In Campo SS. Filippo e Giacomo all’imbrunire l’animazione è ancora notevole. Nei tavoli dislocati davanti all’ingresso c’è quasi il pienone.
Si liberano dei posti e posso accomodarmi.
Il menù è di quelli ad uso e consumo del turismo di massa.
Ma fra le righe balenano lampi di autentica venezianità.
Ordino un gran misto di “cicheti”. Quel che degusto, di lì a pochi minuti, è un vero e proprio “excursus” didattico nella cucina più autentica di Venezia.
Godo di ogni assaggio, di ogni boccone, e ritrovo l’ “Aciugheta” di un tempo!
L’epopea dei “cicheti” non è ancora tramontata.
Poi, la ciliegina sulla torta.
L’umile “bacaro” si è dotato di una cantina di tutto rispetto.
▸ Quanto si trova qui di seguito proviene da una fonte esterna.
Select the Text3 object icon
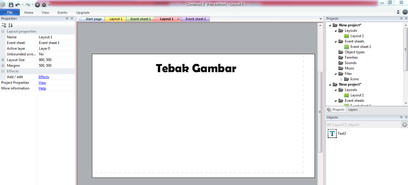The width and height of the screenshot is (408, 185). (x=332, y=134)
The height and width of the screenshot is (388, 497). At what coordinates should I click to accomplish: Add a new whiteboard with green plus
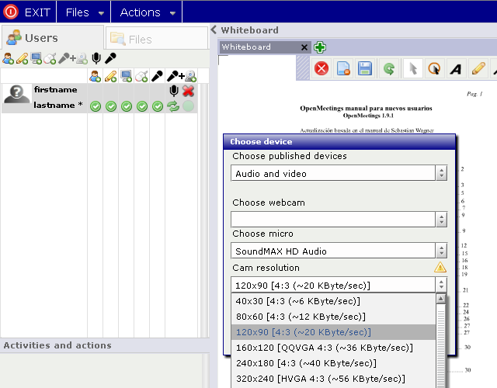320,47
Fra le proposte al bicchiere noto la presenza del merlot “Apparita” del Castello di Ama. Il prezzo di 9 euro per 100ml mi fa dubitare sulla reale corrispondenza fra quanto scritto e la realtà. Chiedo lumi al cameriere che, per rassicurarmi, va a controllare e mi conduce la bottiglia: è del 1999,aperta da poco.
Assaggio così uno dei più grandi merlot italiani.
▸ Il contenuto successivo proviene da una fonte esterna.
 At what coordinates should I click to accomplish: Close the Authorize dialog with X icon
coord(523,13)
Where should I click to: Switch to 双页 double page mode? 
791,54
Risulta sulle prime un po’ ossidato con “nuances” che richiamano il profilo olfattivo di un Porto di rango.
Dopo una doverosa ossigenazione il bouquet si apre e mostra un’eleganza e una finezza da vino di alto lignaggio, corrispondente ad una bocca complessa e intrigante, sapida e opulenta. Il retrogusto restituisce quel che, a primo impatto, sembrava sfumato: un frutto primigenio di notevole consistenza.
Francamente non potevo sperare di meglio.
Di seguito, e quasi a braccio, vado snocciolando qualche residuo ricordo sparso di alcune delle osterie veneziane che ho visitato. “All’antica Adelaide” ( CANNAREGIO – Calle Racchetta, 3728 ) era in passato un ritrovo per sacerdoti a cui era riservata una saletta - Ricordo che vi si mesceva dell’ottimo tocai ( 700 lire al bicchiere ) ; ottimi e abbondanti cicchetti “Al Bomba” ( CANNAREGIO – Calle de l’oca, 4297) - Quando ci sono andato la prima volta il poeta Aldo Palazzeschi abitava in una via adiacente, “Calle Morta” ; è forse la più bella di tutte “Alla Frasca” ( CANNAREGIO – Corte della Carità, 5176 ) - Ha più di cent’anni e troneggia in una corte magica; “Da Codroma” ha 200 anni di vita ( DORSODURO – Fondamenta Briati, 2540 ) e si poteva giocare a carte - Cosa che faceva anche Emile Zola di passaggio a Venezia; la più antica di tutte è la cantina “Do Mori” ( S.POLO – Rialto, 429 ) - Attiva sin dal 1460 ( di più antico c’è qualcosa tra Bologna e Ferrara ) , adesso è un moderno ed elegante ricettacolo di vini, cicchetti e molta gente chic - Locale tra i più turistici nel senso deteriore del termine, è bello senz’anima e spicca per assenza di venezianità; irresistibile la finestra “da mescita” sul campo di “Vini da Pinto” (S.POLO – Campo de le Becherie, 367) – Vi passano quotidianamente innumerevoli “ombre” tra il fitto andirivieni di turisti; “Ae do Spade” (S.POLO – Calle de le do Spade, 860) non si sfugge al racconto di quella che fu la frequentazione di Casanova nella metà del Settecento. Per ultima citerei l’Osteria –trattoria “Da Romano Ai Cacciatori” a Mazzorbo : è possibile ormeggiare la barca all’ingresso e vi ho mangiato le migliori tagliatelle al sugo di anatra selvatica della mia vita.
Bere a Venezia è una cosa seria. In una delle sue innumerevoli osterie si può ancora incontrare il “genius loci”. E’ tale e tanta l’offerta da risultare di difficile discernimento. Ancora una volta serve un istinto che guarda al cuore e alla tradizione.